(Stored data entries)
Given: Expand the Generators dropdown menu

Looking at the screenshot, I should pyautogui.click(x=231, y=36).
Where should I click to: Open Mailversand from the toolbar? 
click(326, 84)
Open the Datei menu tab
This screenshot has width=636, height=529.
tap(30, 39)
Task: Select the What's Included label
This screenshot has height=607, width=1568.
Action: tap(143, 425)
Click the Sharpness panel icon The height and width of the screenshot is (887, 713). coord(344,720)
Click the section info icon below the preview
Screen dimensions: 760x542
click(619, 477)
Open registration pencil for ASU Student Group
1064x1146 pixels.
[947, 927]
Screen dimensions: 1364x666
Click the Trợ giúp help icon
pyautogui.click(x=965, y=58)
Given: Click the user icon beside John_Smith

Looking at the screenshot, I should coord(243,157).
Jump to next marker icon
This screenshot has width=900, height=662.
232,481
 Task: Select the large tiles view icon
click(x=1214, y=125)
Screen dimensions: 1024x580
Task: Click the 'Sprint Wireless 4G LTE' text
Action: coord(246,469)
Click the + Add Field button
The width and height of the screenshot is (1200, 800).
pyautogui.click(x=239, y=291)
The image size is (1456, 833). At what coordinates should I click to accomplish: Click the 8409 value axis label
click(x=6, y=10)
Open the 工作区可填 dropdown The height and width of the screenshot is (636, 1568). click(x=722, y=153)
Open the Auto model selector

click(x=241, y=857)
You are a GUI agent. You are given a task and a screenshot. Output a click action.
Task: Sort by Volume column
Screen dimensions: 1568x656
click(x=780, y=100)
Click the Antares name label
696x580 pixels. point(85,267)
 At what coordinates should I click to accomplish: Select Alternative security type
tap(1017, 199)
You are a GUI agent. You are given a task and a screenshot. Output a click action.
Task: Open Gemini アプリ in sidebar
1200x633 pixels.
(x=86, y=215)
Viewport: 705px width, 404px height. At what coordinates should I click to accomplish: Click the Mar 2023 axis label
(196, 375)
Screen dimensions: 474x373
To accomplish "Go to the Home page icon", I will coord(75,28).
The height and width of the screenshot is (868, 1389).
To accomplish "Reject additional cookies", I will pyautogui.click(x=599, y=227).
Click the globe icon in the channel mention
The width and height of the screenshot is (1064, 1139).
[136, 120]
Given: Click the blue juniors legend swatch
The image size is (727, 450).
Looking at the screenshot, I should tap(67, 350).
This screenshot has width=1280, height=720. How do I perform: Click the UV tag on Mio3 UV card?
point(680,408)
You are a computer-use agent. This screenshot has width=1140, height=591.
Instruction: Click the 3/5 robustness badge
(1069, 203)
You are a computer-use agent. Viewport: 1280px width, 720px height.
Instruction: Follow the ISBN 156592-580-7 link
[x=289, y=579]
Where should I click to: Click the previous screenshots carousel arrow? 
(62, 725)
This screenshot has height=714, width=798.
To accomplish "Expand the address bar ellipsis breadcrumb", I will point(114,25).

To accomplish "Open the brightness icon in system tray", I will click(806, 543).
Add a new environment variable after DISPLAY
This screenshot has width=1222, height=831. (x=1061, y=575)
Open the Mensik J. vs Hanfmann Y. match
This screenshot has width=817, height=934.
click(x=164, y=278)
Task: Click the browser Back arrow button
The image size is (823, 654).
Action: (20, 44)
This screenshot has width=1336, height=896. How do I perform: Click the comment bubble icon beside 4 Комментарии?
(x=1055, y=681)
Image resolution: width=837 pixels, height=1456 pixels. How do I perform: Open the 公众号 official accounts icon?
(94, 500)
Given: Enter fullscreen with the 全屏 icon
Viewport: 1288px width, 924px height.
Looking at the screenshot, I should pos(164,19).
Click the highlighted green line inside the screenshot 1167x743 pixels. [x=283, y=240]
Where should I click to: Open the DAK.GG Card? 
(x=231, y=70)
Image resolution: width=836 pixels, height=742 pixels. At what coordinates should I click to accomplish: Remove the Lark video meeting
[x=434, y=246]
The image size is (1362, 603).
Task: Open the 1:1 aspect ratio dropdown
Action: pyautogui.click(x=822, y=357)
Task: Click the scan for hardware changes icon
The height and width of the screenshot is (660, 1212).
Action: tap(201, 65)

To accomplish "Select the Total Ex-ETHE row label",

» **Exercise brief**
For each line above that contains the word "agent", make a copy.

» **Worked solution**
You are a GUI agent. You are given a task and a screenshot. Output a click action.
You are a GUI agent. You are given a task and a screenshot. Output a click action.
You are a computer-use agent. This screenshot has width=1140, height=591.
You are a computer-use agent. Viewport: 1280px width, 720px height.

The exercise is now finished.